Dataset items
-------
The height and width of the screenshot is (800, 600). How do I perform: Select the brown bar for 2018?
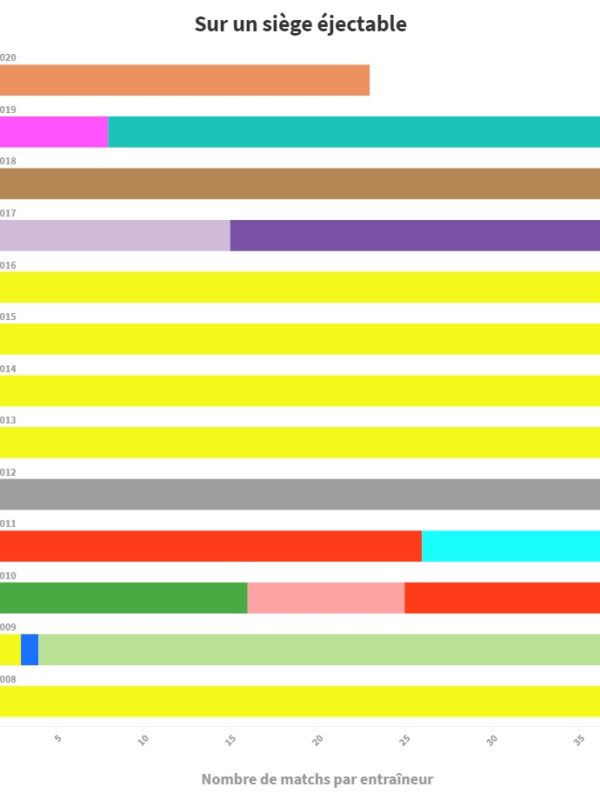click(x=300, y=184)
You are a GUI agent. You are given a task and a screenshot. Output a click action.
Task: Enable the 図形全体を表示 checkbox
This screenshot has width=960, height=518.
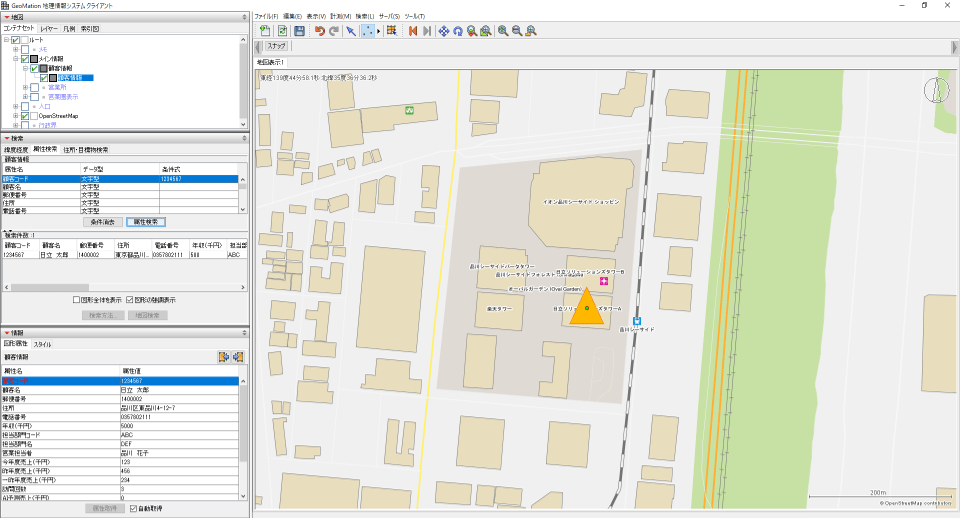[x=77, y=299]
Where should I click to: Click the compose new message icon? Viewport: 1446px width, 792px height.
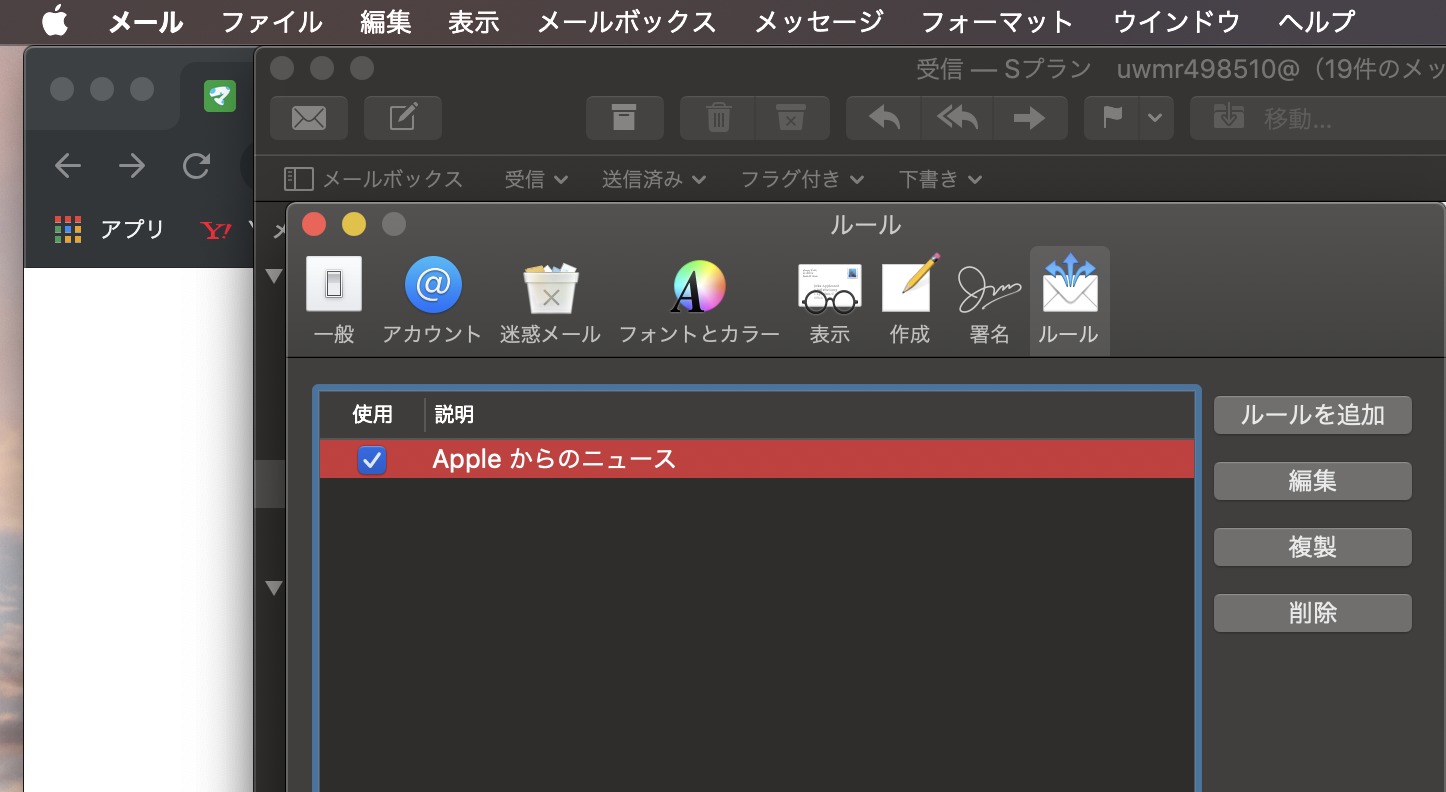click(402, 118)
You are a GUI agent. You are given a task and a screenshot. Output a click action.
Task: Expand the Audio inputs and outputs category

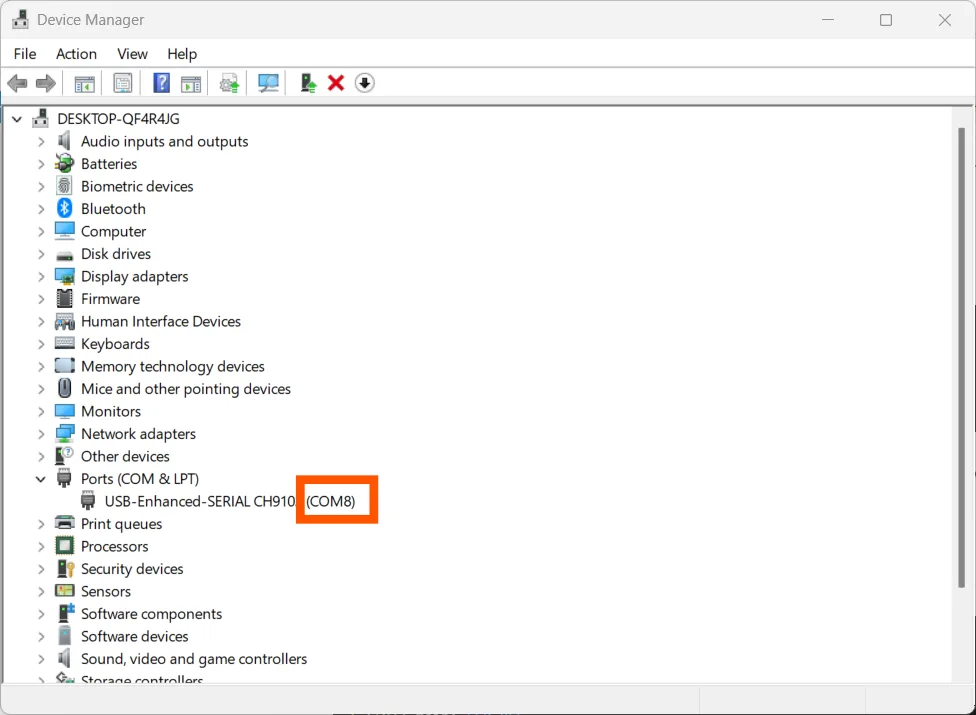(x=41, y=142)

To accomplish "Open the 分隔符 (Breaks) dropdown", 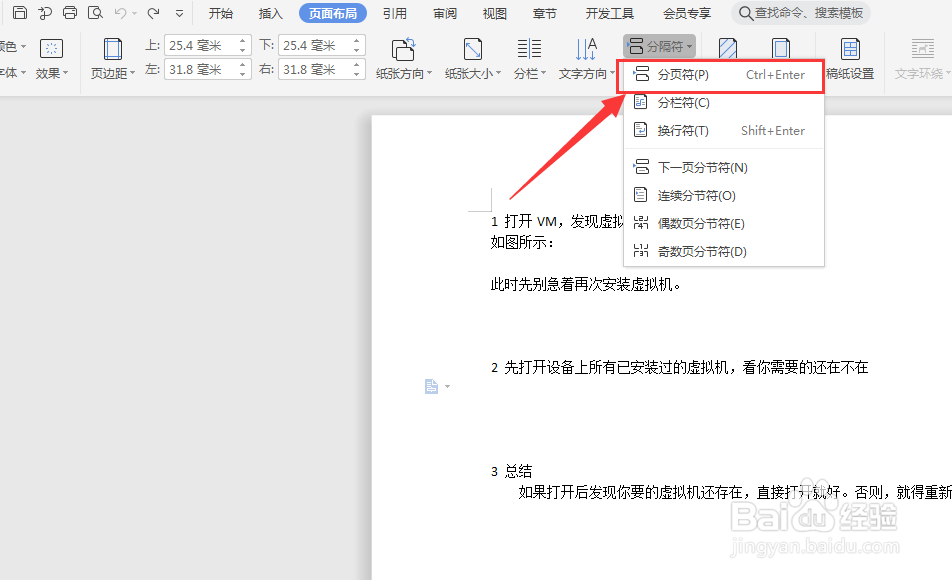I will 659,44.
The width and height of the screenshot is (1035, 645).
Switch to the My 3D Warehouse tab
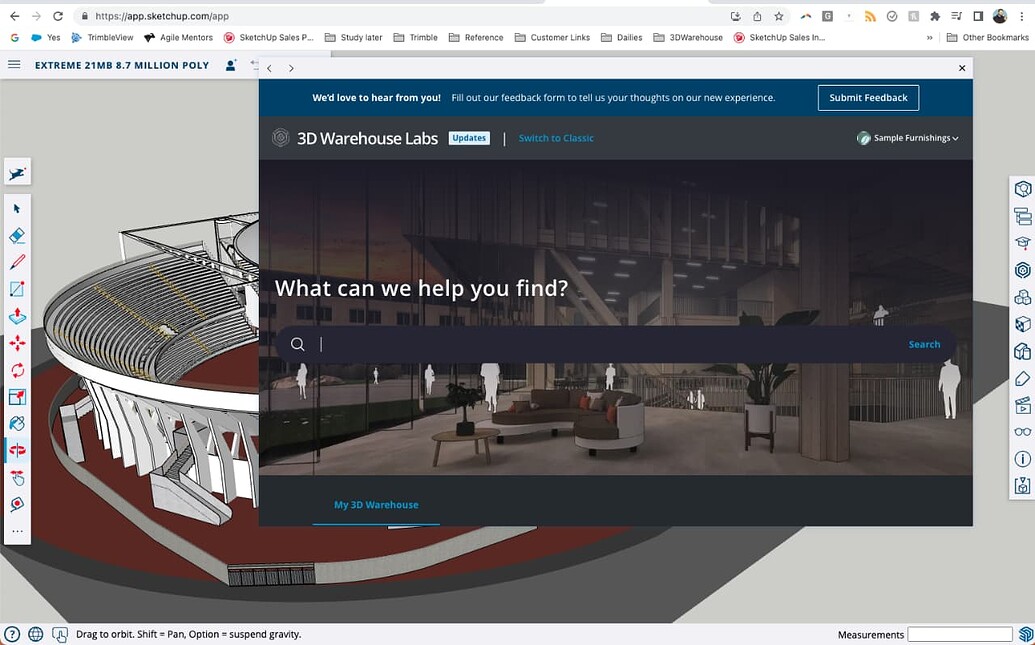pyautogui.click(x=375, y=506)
-------
§ YOUR GOAL
Could you rewrite everything in the listing above, from the line containing "The width and" down to the end of the listing, as a numbered list, leaving out blank lines and pictures?

§ RESULT OF THE TASK
1. The width and height of the screenshot is (1035, 645).
2. Switch to the My 3D Warehouse tab
3. pyautogui.click(x=375, y=506)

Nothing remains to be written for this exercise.